EL SEGUNDO, Calif, July 14 — The Los Angeles Lakers have acquired forward Lamar Odom, forward Caron Butler, forward Brian Grant and a future first-round draft pick from the Miami Heat in exchange for center Shaquille ONeal, it was announced today.
That’s how the press release read twelve-and-a-half years ago. It’s still amazing to think about, really. The Lakers shipping out the main reason for three freshly hanging banners seemed to be a franchise death knoll. The way in which they did it, choosing their brash young guard Kobe Bryant over the big man (in a league where big men still had more value than wings, and KB was coming off legal issues) convinced many that the Lakers’ era of dominance was ending. O’Neal’s key role in helping lead his new squad to a championship in ‘06 while the Lakers hovered around .500 all but cemented this view in many minds. It got so bad Kobe demanded a trade, fans booed him on opening night and Rip Hamilton was almost a Laker. The emergence of Andrew Bynum then rescued the Lakers from basketball oblivion. They started winning and the off-court turmoil subsided. Many will tell you Memphis handed the Lakers three straight Finals runs with that Pau Gasol trade, but few will recall that LA was in first place in a crowded Western Conference at the time of that acquisition.
Convenient.
From there the Lakers went on to win two more titles while Shaq bounced around the league before retiring, leaving Kobe & Co. our victors despite an early deficit. I suppose that’s appropriate. On paper the trade still looks lopsided. The haul the Lakers brought in doesn’t stack up to Shaq, but nobody could (or can). Butler and Grant never really provided much for LA. Butler’s crowning achievement became being the guy who was traded for the guy who was traded for Pau Gasol. I guess that’s something. Odom, however, became a key cog in back-to-back title teams, embracing his role in LA and thriving as the team’s bench leader, winning Sixth Man of the Year in ‘11. Odom will be a Laker legend forever, and should get his jersey retired even though he likely won’t make the HOF.
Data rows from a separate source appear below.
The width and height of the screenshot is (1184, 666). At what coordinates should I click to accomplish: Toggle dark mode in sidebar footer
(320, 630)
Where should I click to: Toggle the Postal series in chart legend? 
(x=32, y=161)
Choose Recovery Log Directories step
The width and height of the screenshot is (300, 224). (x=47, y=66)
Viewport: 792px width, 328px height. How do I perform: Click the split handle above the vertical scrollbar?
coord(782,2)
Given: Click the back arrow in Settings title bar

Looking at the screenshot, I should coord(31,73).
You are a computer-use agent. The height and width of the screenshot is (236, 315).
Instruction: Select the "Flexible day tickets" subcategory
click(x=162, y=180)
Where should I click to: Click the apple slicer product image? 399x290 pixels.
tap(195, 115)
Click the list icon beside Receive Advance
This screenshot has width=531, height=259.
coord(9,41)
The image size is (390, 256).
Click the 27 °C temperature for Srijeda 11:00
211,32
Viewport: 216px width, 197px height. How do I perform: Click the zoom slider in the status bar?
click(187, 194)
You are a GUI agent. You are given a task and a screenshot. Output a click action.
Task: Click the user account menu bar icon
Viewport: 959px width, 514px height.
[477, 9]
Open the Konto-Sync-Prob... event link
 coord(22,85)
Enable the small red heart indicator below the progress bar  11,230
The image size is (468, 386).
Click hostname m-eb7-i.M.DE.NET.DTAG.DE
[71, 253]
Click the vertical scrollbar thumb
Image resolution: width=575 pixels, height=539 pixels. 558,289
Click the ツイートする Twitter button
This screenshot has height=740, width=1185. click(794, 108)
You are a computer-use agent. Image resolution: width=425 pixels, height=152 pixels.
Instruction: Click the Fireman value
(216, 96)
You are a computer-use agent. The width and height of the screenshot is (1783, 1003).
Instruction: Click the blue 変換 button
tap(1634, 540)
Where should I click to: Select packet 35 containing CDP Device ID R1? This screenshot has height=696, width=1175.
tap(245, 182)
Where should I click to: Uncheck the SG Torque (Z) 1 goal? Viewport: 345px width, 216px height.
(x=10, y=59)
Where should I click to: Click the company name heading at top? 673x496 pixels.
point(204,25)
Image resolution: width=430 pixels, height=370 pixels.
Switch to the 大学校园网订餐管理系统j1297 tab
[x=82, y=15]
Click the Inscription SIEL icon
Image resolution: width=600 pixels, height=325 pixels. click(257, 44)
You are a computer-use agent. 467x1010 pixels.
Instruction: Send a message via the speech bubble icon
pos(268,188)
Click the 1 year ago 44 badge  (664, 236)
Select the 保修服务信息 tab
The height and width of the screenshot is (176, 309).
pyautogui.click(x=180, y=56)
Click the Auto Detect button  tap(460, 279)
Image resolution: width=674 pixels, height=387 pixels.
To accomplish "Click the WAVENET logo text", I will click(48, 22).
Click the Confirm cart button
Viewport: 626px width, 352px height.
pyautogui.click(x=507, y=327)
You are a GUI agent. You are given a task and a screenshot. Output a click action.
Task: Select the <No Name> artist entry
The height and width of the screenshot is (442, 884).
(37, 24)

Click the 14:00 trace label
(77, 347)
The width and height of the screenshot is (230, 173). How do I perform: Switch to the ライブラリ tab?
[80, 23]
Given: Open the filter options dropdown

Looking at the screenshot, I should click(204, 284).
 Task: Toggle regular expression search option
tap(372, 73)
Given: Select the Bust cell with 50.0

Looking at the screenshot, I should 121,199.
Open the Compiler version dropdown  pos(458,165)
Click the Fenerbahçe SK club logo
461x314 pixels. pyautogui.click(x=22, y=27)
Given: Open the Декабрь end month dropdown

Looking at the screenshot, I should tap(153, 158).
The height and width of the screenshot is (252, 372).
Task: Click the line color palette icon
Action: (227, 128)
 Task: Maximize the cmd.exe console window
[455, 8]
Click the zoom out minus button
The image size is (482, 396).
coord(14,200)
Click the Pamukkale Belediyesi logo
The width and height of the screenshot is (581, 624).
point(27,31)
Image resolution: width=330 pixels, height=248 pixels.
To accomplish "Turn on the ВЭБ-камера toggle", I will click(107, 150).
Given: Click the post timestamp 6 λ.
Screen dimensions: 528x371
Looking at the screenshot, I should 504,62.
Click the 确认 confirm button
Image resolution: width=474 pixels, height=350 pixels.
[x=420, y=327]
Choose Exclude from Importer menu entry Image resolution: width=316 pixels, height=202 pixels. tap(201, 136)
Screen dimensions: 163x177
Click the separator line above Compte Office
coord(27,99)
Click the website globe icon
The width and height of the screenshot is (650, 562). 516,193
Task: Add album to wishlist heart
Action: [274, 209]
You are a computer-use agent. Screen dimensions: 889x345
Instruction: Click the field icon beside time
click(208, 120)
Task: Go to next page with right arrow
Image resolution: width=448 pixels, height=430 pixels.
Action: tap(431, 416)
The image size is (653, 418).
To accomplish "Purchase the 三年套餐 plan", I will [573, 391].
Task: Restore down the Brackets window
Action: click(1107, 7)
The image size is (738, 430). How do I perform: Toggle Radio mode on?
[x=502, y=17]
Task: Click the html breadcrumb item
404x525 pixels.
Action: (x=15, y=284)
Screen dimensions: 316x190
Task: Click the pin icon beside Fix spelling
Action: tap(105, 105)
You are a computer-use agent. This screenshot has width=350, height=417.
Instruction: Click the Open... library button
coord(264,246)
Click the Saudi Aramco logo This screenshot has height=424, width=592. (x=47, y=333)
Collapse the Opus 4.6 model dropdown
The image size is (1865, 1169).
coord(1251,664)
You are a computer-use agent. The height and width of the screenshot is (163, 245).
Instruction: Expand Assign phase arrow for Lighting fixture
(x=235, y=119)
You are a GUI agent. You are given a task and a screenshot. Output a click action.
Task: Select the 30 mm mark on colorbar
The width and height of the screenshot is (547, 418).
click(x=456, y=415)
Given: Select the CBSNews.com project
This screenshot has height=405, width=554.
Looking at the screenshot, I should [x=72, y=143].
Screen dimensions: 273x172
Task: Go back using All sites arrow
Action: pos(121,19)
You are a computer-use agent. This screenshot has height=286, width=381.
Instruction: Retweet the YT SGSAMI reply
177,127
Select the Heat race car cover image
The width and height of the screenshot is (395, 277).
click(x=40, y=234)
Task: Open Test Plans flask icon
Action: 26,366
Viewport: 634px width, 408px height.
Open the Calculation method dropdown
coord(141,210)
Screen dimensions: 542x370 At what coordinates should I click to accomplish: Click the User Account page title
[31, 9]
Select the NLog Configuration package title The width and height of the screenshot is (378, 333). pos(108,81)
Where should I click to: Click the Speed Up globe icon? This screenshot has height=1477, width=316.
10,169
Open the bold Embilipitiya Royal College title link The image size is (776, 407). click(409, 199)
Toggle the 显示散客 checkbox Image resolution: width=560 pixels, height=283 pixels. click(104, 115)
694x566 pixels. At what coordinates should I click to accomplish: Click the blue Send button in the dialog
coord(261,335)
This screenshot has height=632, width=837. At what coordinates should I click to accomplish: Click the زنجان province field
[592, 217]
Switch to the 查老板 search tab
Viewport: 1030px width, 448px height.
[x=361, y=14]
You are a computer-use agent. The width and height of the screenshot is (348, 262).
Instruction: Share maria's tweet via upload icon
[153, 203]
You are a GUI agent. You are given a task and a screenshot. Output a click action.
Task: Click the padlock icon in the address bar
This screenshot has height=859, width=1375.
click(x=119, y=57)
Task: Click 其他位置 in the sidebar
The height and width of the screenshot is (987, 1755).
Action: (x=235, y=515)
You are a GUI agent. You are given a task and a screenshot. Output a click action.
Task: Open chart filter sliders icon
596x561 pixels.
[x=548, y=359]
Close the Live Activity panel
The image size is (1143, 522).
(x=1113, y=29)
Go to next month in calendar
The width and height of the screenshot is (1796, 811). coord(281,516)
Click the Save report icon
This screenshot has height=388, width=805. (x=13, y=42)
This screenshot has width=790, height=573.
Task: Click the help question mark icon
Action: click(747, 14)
That future first-round draft pick also happened to turn into Jordan Farmar, who proved more than capable of being the backup point guard on back-to-back title winning teams – no easy feat.
Sitting here as we close in on 2017, yeah I’d make that trade again.
On a long enough timeline all of us look like idiots. We’re so quick to judge and determine, and we do so with absolute certainty — there is no in between. The legacy of the Shaq trade shouldn’t be about whether or not it was the right move, or who won or lost. It should be a lesson in premature proclamations. Something we use as an example the next time we see tweets trying to declare the winner in a trade that hasn’t even been finalized by the teams involved. Sometimes one team wins. Sometimes one team loses. Sometimes it takes 15 years to truly find out.
So did the Heat win the Shaq trade? Sure, but so did the Lakers.